O líder do PSDB no Senado, Alvaro Dias (PSDB-PR), havia apresentado às 19h02 desta terça-feira à Mesa Diretora da Casa o requerimento para a instalação da CPI dos Transportes, que buscaria investigar, em um prazo de 180 dias, denúncias envolvendo o setor de transportes, suspeitas de superfaturamento e pagamento de propina por meio de empreiteiras. Das 27 assinaturas necessárias para a criação do grupo de trabalho, onze haviam sido dadas por integrantes de partidos da base governista.
"Tem gente contrariada na base governista. A CPI é um movimento de chantagem. Que venha a CPI, foi a presidente Dilma quem começou a investigar. Essa CPI está vindo não para investigar, mas para constranger", criticou o senador Lindbergh Farias (PT-RJ) nesta terça.
Apesar do encaminhamento do pedido de instalação da CPI à Mesa, a tropa de choque do Palácio do Planalto tem até a meia-noite de hoje para convencer senadores que assinaram a retirarem seus apoiamentos ao grupo de investigação. Se consolidada, a CPI terá 13 titulares e sete suplentes para a realização dos trabalhos.

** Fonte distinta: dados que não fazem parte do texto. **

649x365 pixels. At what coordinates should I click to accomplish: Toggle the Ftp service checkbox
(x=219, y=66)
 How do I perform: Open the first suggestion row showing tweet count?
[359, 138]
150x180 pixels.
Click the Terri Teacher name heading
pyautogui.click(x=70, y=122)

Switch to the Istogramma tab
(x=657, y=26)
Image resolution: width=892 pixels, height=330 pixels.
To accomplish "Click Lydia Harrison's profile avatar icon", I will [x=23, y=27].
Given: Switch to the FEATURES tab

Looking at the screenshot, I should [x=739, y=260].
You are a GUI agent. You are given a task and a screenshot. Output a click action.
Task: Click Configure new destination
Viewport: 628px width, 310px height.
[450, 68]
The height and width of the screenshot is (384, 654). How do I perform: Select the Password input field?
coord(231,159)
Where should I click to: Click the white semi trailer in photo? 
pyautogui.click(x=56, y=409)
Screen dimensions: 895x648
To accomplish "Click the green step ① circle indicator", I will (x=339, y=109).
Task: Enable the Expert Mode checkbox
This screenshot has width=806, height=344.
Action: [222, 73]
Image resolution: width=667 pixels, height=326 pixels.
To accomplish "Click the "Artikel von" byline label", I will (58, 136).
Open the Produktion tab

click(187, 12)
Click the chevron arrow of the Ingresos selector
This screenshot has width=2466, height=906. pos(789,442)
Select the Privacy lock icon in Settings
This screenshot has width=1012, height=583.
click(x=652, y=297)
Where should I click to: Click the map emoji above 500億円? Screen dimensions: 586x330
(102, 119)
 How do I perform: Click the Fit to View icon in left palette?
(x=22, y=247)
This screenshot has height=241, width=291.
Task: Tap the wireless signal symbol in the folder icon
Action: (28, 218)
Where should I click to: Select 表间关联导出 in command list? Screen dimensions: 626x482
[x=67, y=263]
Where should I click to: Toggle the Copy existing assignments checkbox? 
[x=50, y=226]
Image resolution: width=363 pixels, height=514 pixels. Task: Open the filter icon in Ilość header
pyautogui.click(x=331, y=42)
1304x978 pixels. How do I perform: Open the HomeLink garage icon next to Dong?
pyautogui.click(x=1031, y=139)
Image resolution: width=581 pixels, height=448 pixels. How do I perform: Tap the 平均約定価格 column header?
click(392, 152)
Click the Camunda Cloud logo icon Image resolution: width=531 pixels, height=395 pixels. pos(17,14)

Pela oposição, constam as assinaturas pró-CPI dos tucanos Aécio Neves, Aloysio Nunes Ferreira, Alvaro Dias, Cícero Lucena, Cyro Miranda, Flexa Ribeiro, Lúcia Vânia, Mário Couto e Paulo Bauer; os representantes do Democratas Demóstenes Torres, Jayme Campos, José Agripino, Maria do Carmo Alves; e os senadores Randolfe Rodrigues e Marinor Brito, do PSOL.
Como integrantes de partidos da base governista, assinaram o requerimento pró-CPI Ana Amélia Lemos e Reditário Cassol, do PP; Zezé Perrella e Pedro Taques, do PDT; Sérgio Petecão, do PMN, Jarbas Vasconcelos, Roberto Requião, Ricardo Ferraço e Pedro Simon, do PMDB, além de Kátia Abreu, sem partido.